O presidente da Associação 25 de Abril, Vasco Lourenço, lamentou hoje, quarta-feira, a morte do almirante Rosa Coutinho, considerando que o país "perdeu um patriota".
"Eu perdi um amigo, a Associação 25 de Abril perdeu um militante, Portugal perdeu um patriota", disse, em declarações à agência Lusa, lamentando que o almirante, que se destacou no pós 25 de Abril, tenha sido "fortemente caluniado".
"Direi mesmo que de nós todos militares de Abril foi aquele que se viu mais caluniado porque viu criar-se uma imagem distorcida da sua acção, nomeadamente em Angola, onde, ao contrário daquilo que o acusam, ele colocou sempre acima de tudo os interesses de Portugal", salientou.
"Custa-me ver as acusações infundadas que lhe fazem e as calúnias de que ele foi alvo durante toda a sua vida e continuará a ser", acrescentou.

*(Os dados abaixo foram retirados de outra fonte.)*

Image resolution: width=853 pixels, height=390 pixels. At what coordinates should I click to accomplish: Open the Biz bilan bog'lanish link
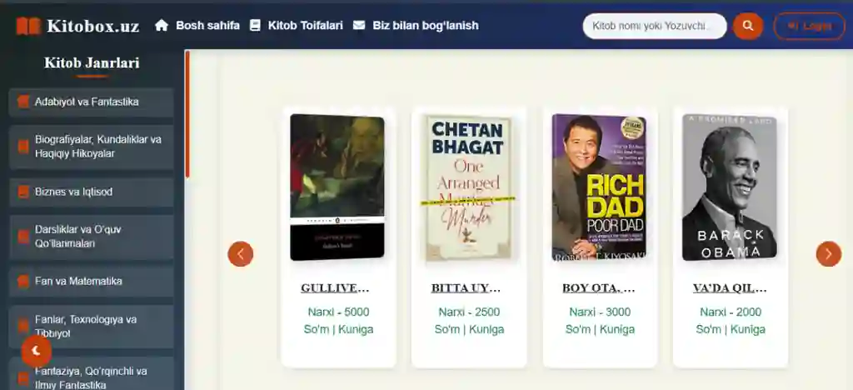coord(426,26)
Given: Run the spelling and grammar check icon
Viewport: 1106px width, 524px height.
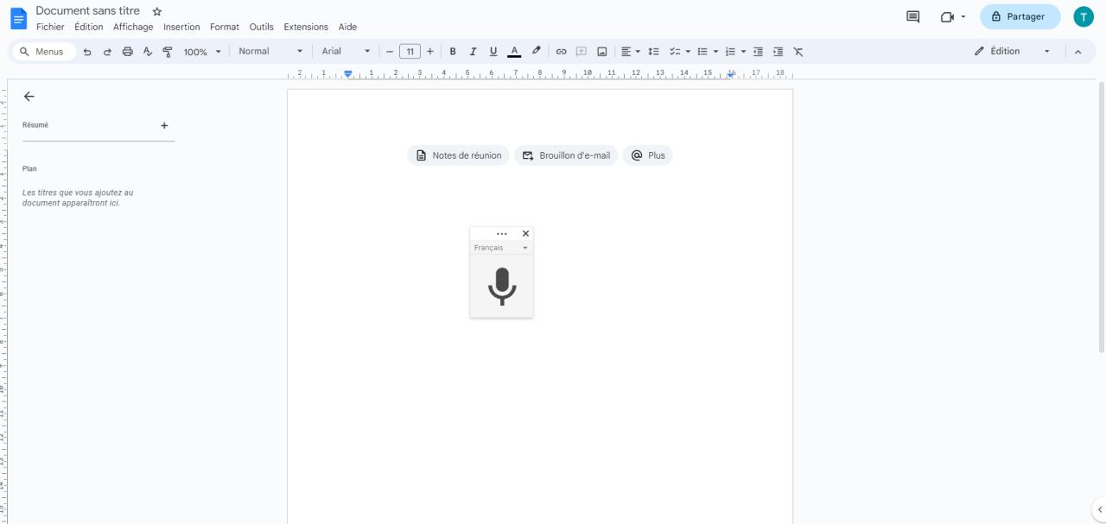Looking at the screenshot, I should coord(147,51).
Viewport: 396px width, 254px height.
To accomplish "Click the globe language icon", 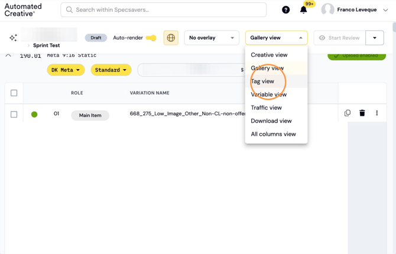I will [171, 38].
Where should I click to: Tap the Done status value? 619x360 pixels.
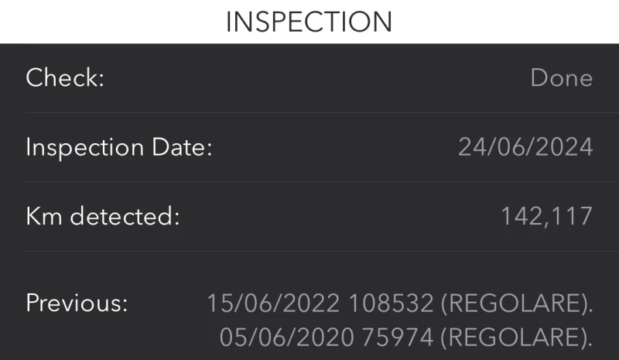[562, 78]
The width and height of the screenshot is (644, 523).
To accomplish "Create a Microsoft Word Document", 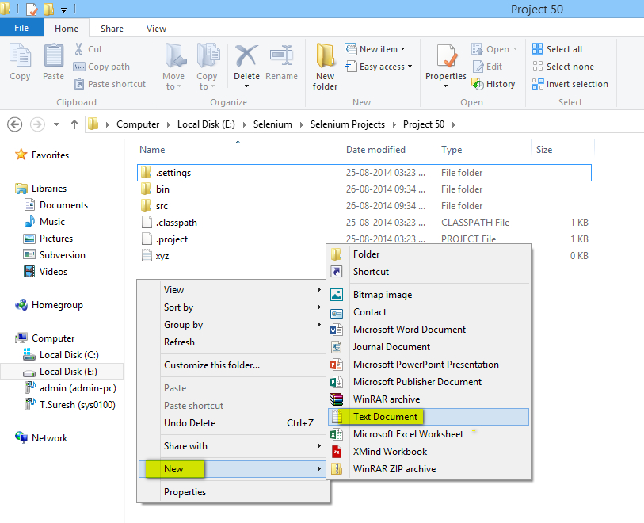I will tap(409, 329).
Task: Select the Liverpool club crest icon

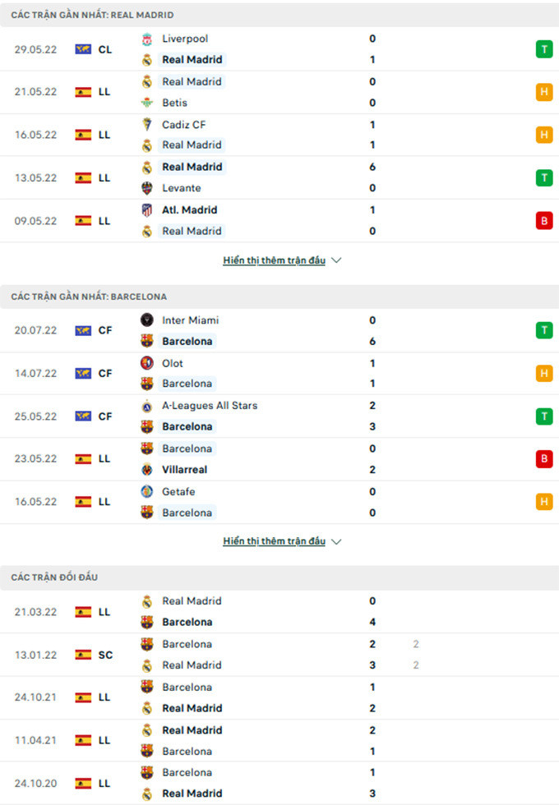Action: point(147,38)
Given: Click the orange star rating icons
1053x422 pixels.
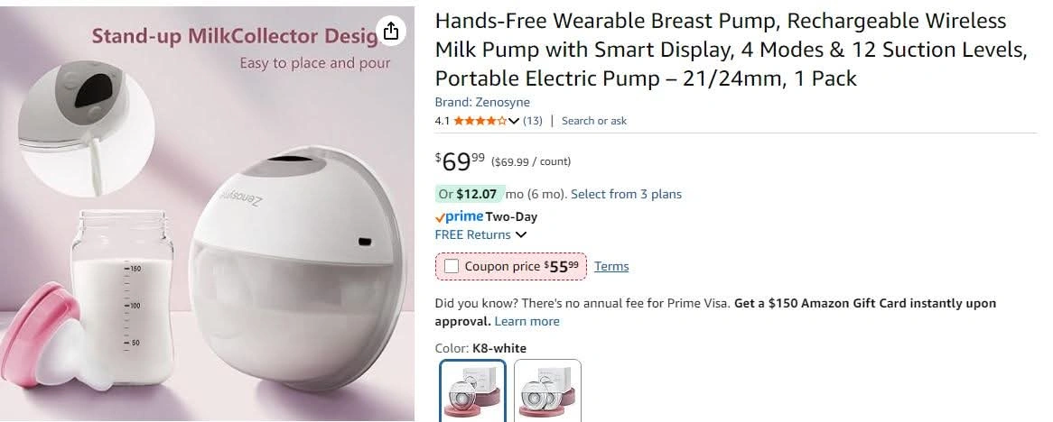Looking at the screenshot, I should (480, 121).
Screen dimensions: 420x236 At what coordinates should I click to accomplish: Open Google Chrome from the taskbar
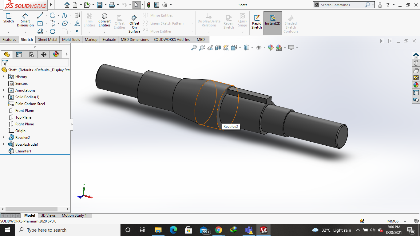coord(219,230)
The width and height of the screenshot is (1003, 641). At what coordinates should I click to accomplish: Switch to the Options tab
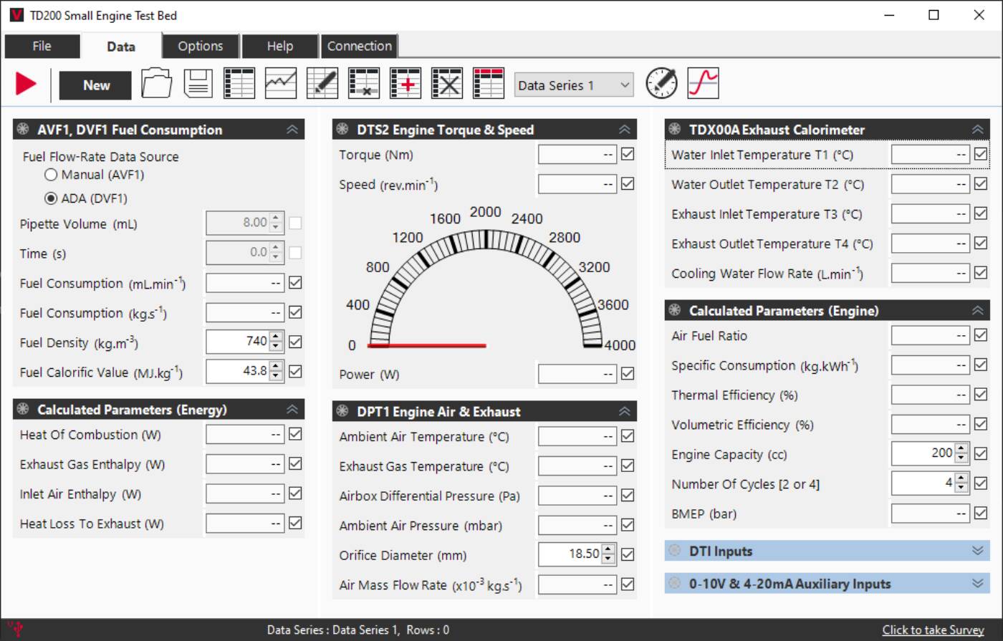[200, 46]
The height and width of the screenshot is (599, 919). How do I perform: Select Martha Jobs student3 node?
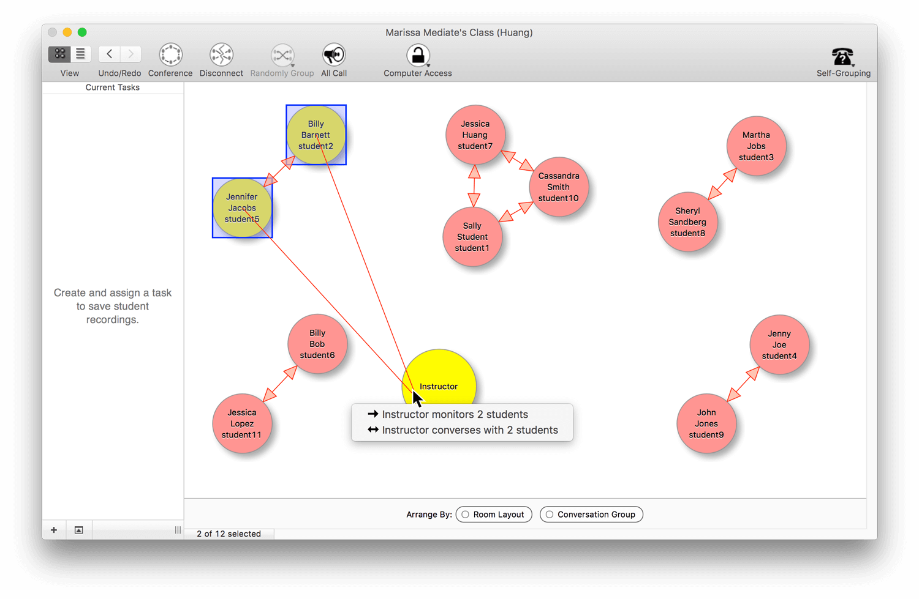coord(756,146)
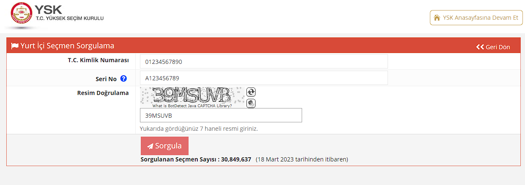Play the CAPTCHA audio with speaker icon
This screenshot has height=185, width=525.
click(251, 103)
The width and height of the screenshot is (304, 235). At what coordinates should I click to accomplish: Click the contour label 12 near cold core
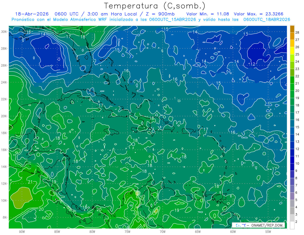pyautogui.click(x=253, y=64)
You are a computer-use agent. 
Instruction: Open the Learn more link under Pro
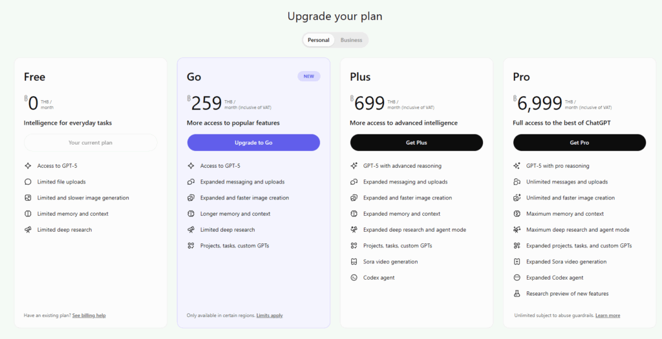[x=608, y=316]
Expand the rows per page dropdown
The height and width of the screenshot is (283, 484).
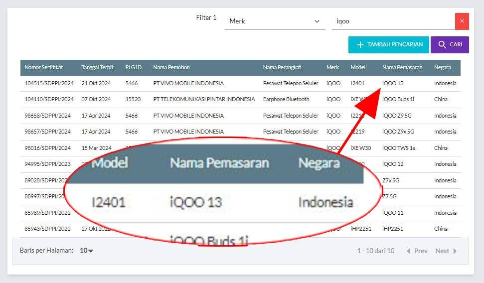(87, 251)
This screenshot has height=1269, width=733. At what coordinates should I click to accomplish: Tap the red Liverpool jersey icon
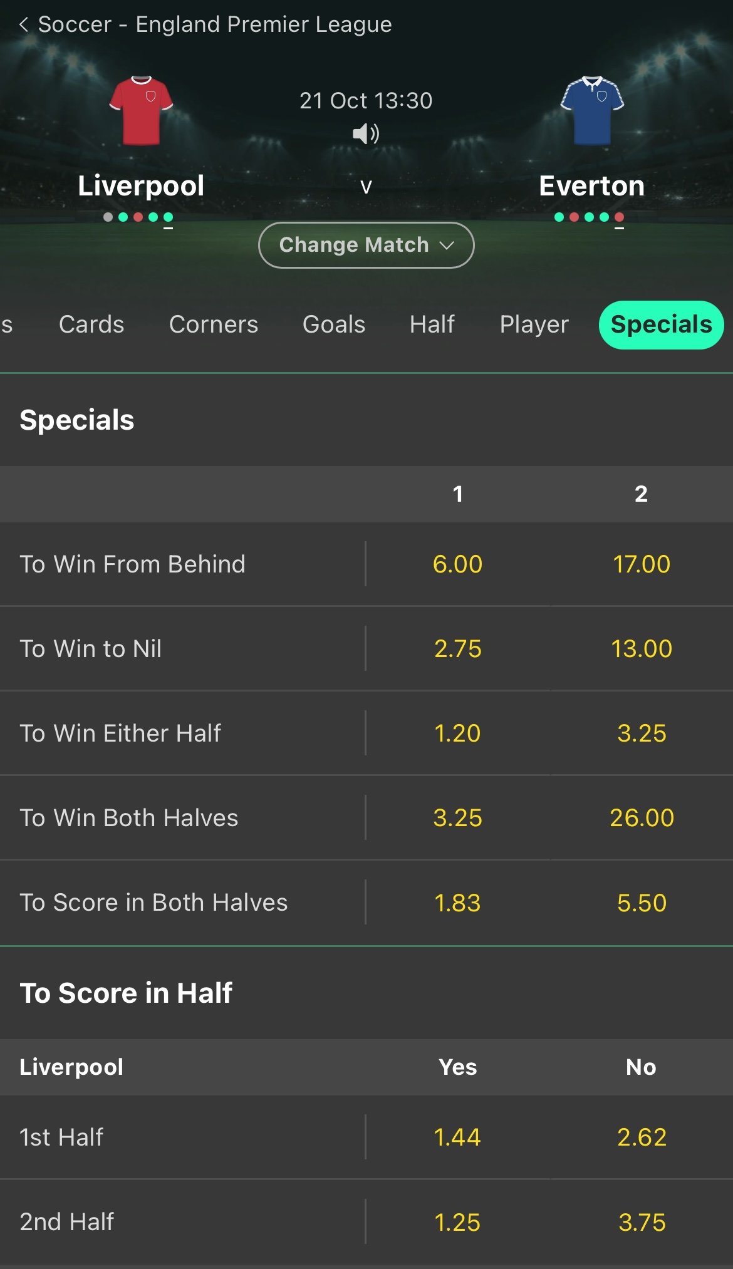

Enaltecendo a "acção militar e as qualidades humanas" de Rosa Coutinho, o antigo capitão de Abril admitiu que teve no passado "algumas divergências muito fortes" com o almirante.
"Tive algumas divergências muito fortes com o almirante Rosa Coutinho, o que não impediu que tivesse por ele amizade, respeito e consideração. Tivemos algumas situações complicadas que soubemos ultrapassar porque se lutava por valores e não por interesses", comentou.
Vasco Lourenço recordou ainda que Rosa Coutinho se destacou como "um prestigiado e muito competente oficial de Marinha".
"O seu prestígio junto dos seus camaradas mais novos da Armada fazem com que seja convidado para integrar a Junta de Salvação Nacional. O seu patriotismo levou-o a empenhar-se fortemente nas missões que lhe foram cometidas depois do 25 de Abril. Destaco a Junta de Salvação Nacional, o Conselho da Revolução e o lugar de presidente da Junta Governativa de Angola", evocou.